I (with SixXS hat on) have never heard a compliant about one of our PoPs being “slow” or “overloaded”. Then again, people tend to go with suboptimal solutions like 6to4, Teredo or other broker systems, I can’t vouch for those ;)
Jeroen, you are right this is mostly a DNS resolver issue in home CPEs. Unfortunately, there is not much the user can do. The vast majority of users will not hack the firmware of their home router. Also, more and more home CPEs are provided by ISPs as black boxes, especially for triple play services.
Ther are also issues with the implementation of IPv6 in operating systems or distributions, according to comments to my original blog post.

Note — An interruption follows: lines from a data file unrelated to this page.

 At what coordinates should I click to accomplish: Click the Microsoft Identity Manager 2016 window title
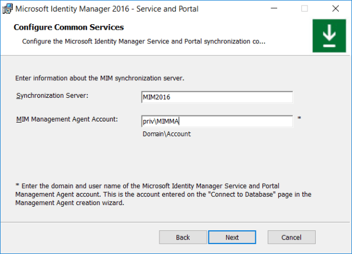pos(106,9)
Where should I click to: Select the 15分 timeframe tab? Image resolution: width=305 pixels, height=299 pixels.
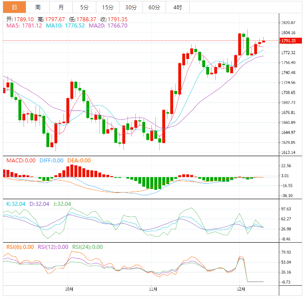click(x=107, y=7)
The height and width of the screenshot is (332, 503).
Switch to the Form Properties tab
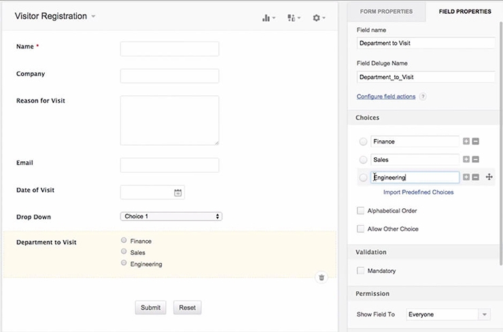[386, 12]
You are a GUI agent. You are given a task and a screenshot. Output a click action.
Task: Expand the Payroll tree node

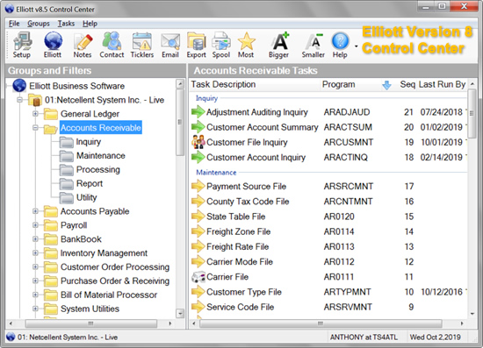(35, 225)
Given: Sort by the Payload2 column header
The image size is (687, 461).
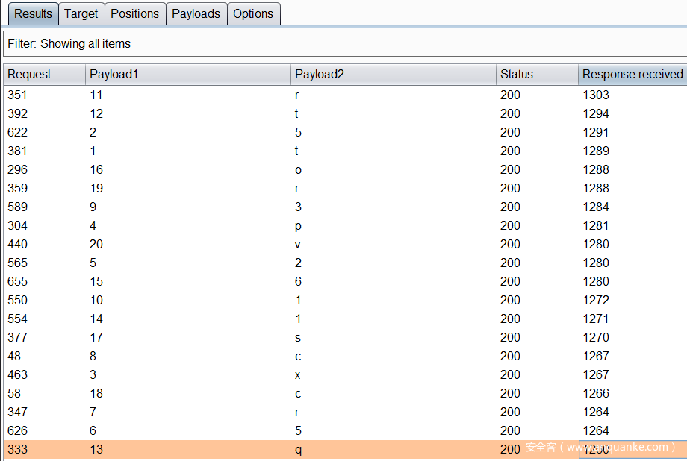Looking at the screenshot, I should (393, 74).
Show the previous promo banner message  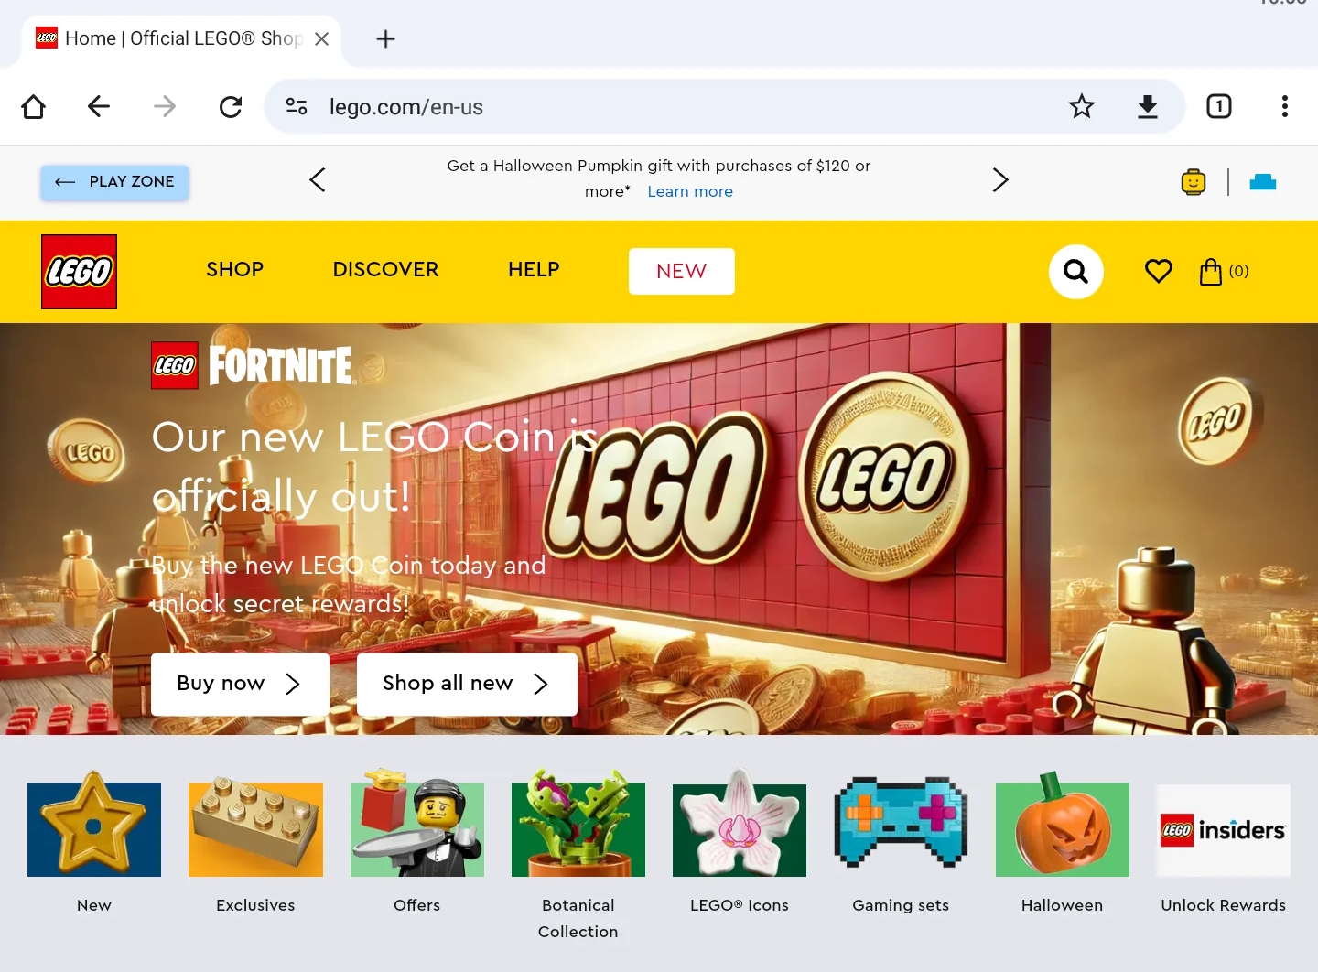pos(318,179)
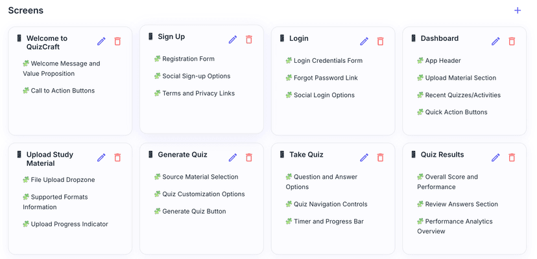Click pencil icon on Sign Up card

[233, 39]
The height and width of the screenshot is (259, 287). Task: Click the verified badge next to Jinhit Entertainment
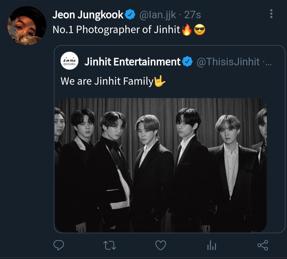point(188,62)
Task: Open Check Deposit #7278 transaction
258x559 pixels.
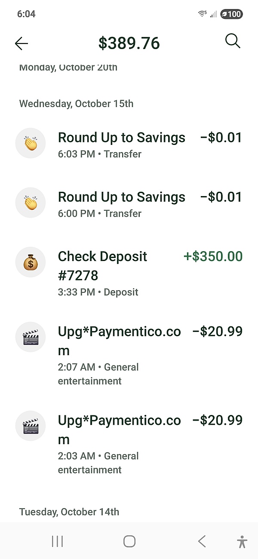Action: pos(102,265)
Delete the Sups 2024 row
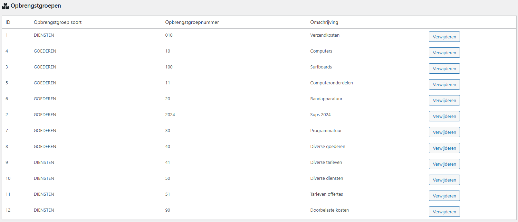The height and width of the screenshot is (222, 518). click(444, 116)
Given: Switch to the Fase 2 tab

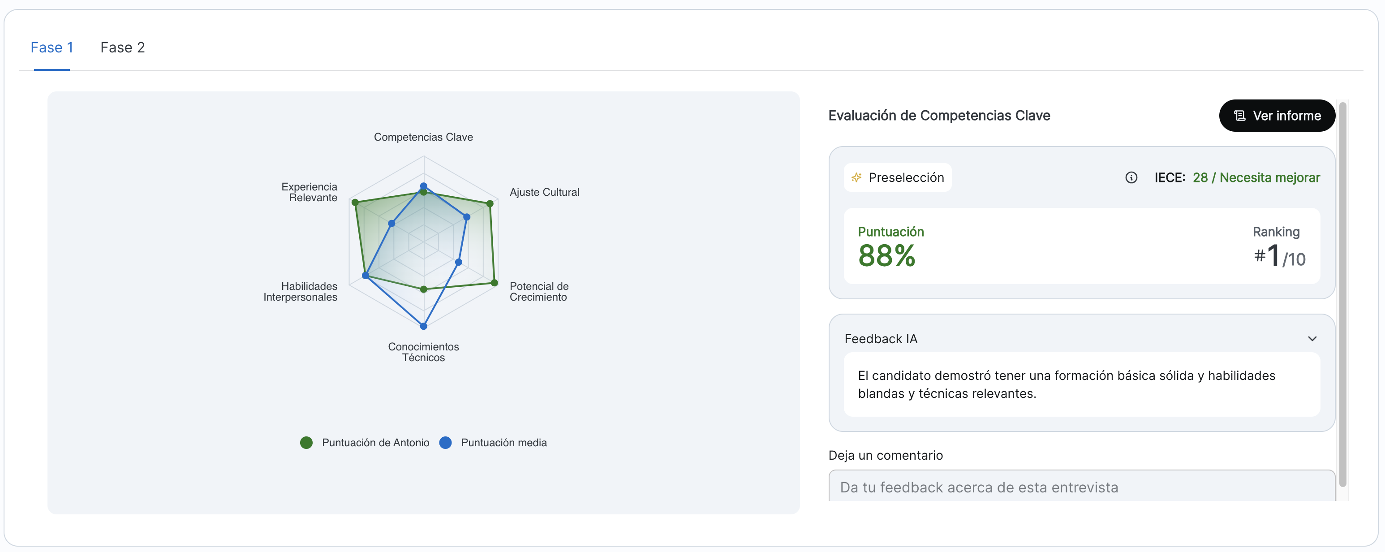Looking at the screenshot, I should (x=123, y=47).
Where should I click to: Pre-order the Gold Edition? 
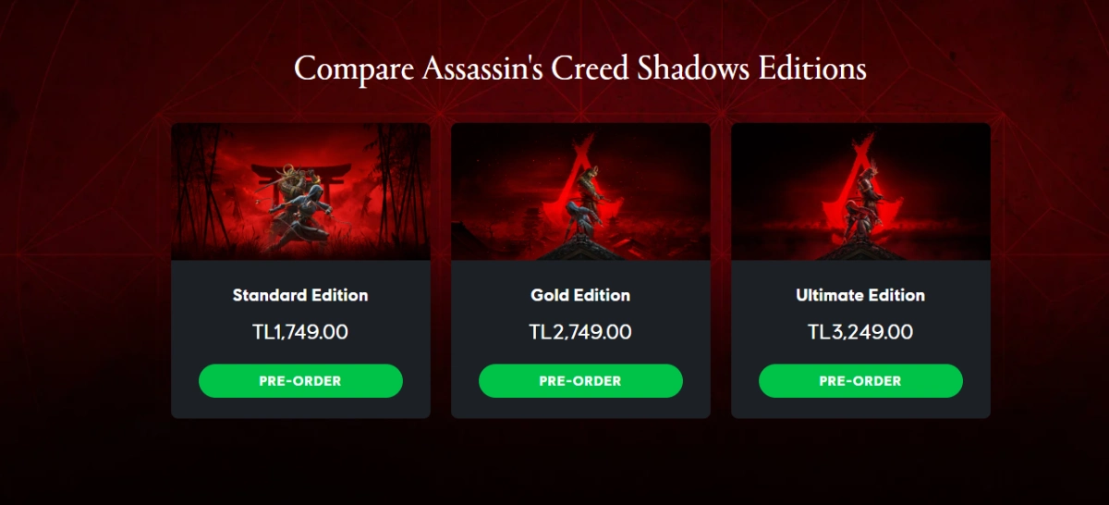point(580,381)
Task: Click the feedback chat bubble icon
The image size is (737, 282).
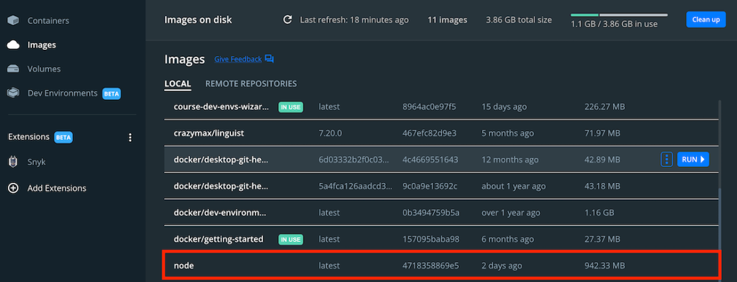Action: click(x=269, y=59)
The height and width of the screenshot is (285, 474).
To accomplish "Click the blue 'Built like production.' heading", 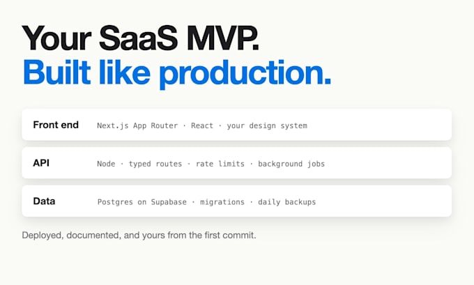I will tap(177, 73).
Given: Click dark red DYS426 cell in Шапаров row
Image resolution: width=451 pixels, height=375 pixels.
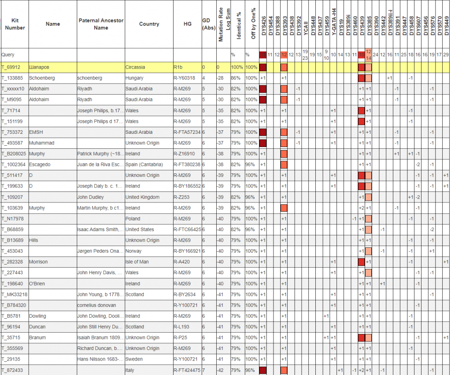Looking at the screenshot, I should pyautogui.click(x=263, y=67).
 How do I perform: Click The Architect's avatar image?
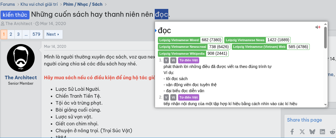(x=21, y=58)
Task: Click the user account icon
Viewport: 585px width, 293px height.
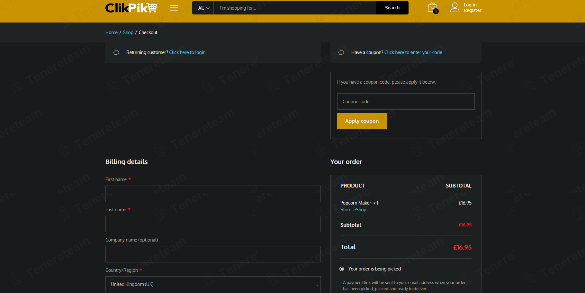Action: pos(455,7)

The user can use a different DNS server as a caching resolver. OpenDNS for instance works like a charm. Thus people having DNS issues (because of IPv6 lookups) should definitely change their DNS servers. Reporting the problem to the owner of the DNS server is of course a great idea, this is not always possible though as it is inside the CPE or it is run by a huge company which can’t care so much about it.
Quick fix, as they are not using IPv6 anyway: disable it.
I looked to sign-up with my ISP IPv6 trials, and discovered my router doesn’t support IPv6.
Okay I could flash it with OpenWRT, or tunnel to an IPv6 providers, or ask Linksys to pull their finger out, but the majority of users aren’t going to do any of those things, at least not till there is significant pain in not doing it. No significant website, or email providers, will thus go IPv6 only unless they are targeting niche markets.
The economics are wrong for IPv6, get over it.
In time, just like you upgraded from your good old 28.8k modem to a 56k one and then to DSL, you will be upgrading to something that supports IPv6. Most likely not today, but in time you will. As for the economics, you are looking at it from the wrong angle, there are a lot of economic reasons in favor of IPv6, maybe not for you, but definitely for a lot of other folks.
It isn’t necessarily the DNS. From personal experience, there are ISPs that accept the announcement of the 6to4 prefix and propagate that route internally, regardless of what path this imposes on IPv6 traffic. For example, when I turned on IPv6 on my home router, all traffic destined for sites that have IPv6 connectivity (like, oh say, ICANN’s web site in Marina del Rey) ended up going through Germany. I live in Silicon Valley in the US. The latency and packet loss caused by this world tour resulted in me turning off IPv6.
And no, my ISP does not offer native or tunneled IPv6 (and I have no other real options when it comes to Internet service than my current ISP).
The unfortunate reality appears to be that for many (if not most) users, IPv6 is not ready for production use.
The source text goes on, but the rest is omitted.